SELECT ‘foss4g2013′ As event, n.*
FROM normalize_address(’30 South 7th Street, Minneapolis, MN 55402’) As n;
(3) now import nation data:
psql comrite_geocoder -c “SELECT loader_generate_nation_script(‘sh’); ” -A -o nation.sh
you may need to adjust nation.sh something like and change as following if you run as postgres user:
HOST=””
PGDATABASE=comrite_geocoder and
PGBIN=/usr/bin,
PGPASSWORD=””
(4) the next step is to load all US states data:
psql comrite_geocoder -c “SELECT loader_generate_script(ARRAY[‘AL’, ‘AK’,’AZ’,’AR’], ‘sh’);” -A -o A.sh
the above A.sh will load AL, AK, AZ, AR data, again you have to adjust those settings.
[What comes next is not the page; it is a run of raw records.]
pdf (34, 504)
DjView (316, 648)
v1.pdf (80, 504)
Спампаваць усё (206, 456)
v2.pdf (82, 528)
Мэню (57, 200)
you can write a script to install all US states. I have written a script to adjust to my needs. it take about 24 hours to import all those data.
(5) testing
Now you should be able to test geocode as:
SELECT g.rating, ST_X(g.geomout) As lon, ST_Y(g.geomout) As lat,
(addy).address As stno, (addy).streetname As street,
(addy).streettypeabbrev As styp, (addy).location As city, (addy).stateabbrev As st,(addy).zip
FROM geocode(‘300 WATER STREET , MONTGOMERY, ALABAMA 36104’) As g;
It should give the result like this:
rating | lon | lat | stno | street | styp | city | st | zip
——–+——————+——————+——+——–+——+————+—-+——-
0 | -86.313876308318 | 32.3804685457777 | 300 | Water | St | Montgomery | AL | 36104
(1 row)
Notes: to make the import painless, I would recommend you download tiger data first on your local network.